*** Task material Section Begins ***

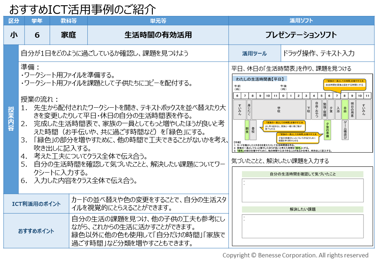
Task: Click the すいみん block at schedule's left edge
Action: pos(239,109)
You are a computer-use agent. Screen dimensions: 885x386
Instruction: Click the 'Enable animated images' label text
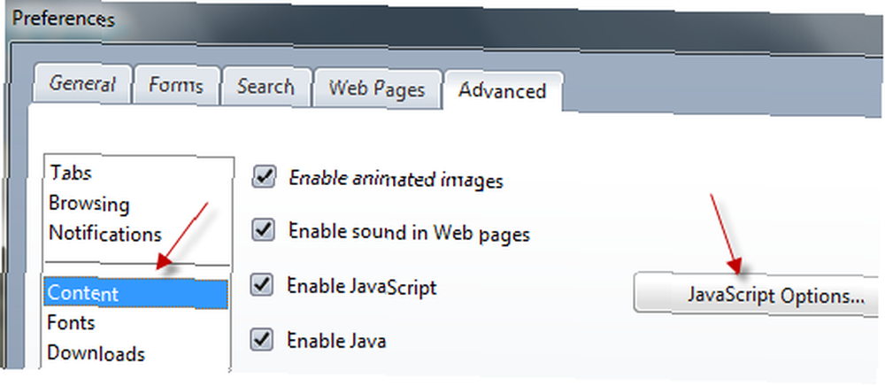click(396, 180)
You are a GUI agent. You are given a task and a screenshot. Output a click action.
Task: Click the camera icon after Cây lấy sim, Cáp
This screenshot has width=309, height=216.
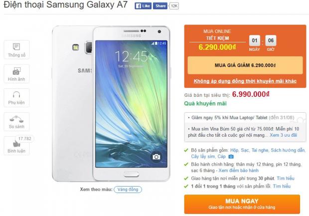point(231,157)
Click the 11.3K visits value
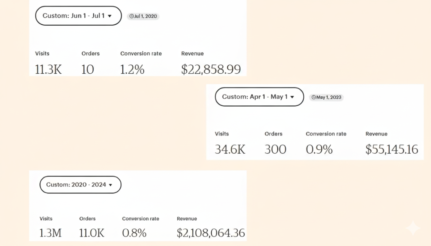 48,69
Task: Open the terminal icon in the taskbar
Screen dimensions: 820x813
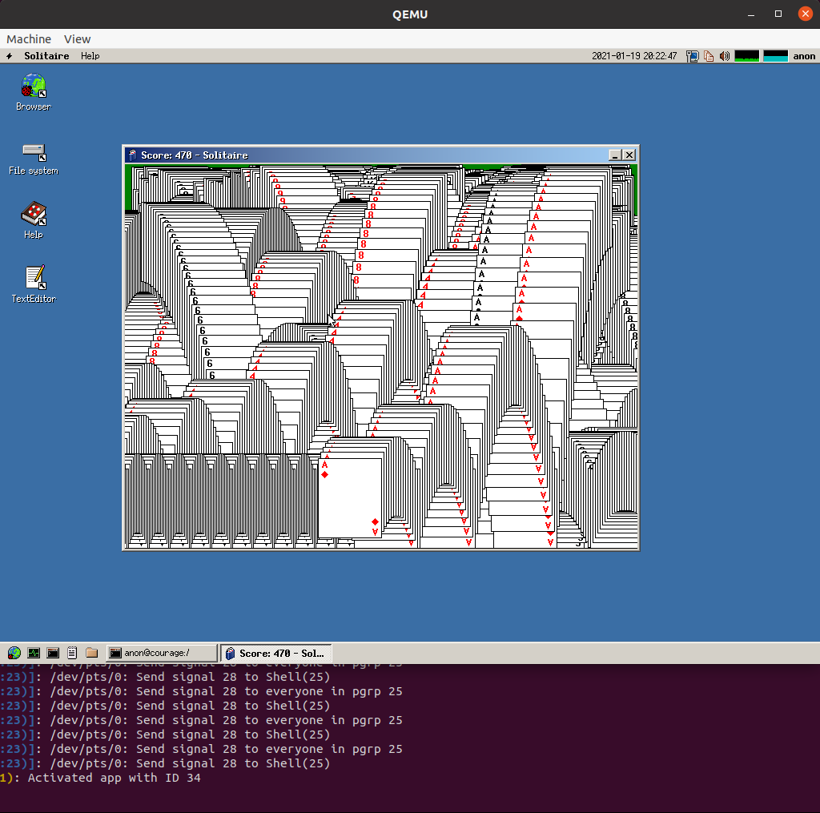Action: (52, 652)
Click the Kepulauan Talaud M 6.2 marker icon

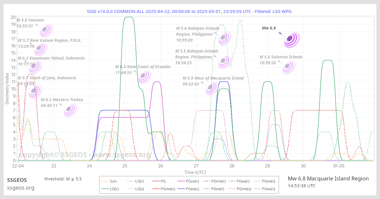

*** Task material Section Ends ***

» **The problem**:
The number of lines containing "icon" is all that is wanted; tally them in the data.

» **Finished exercise**:
3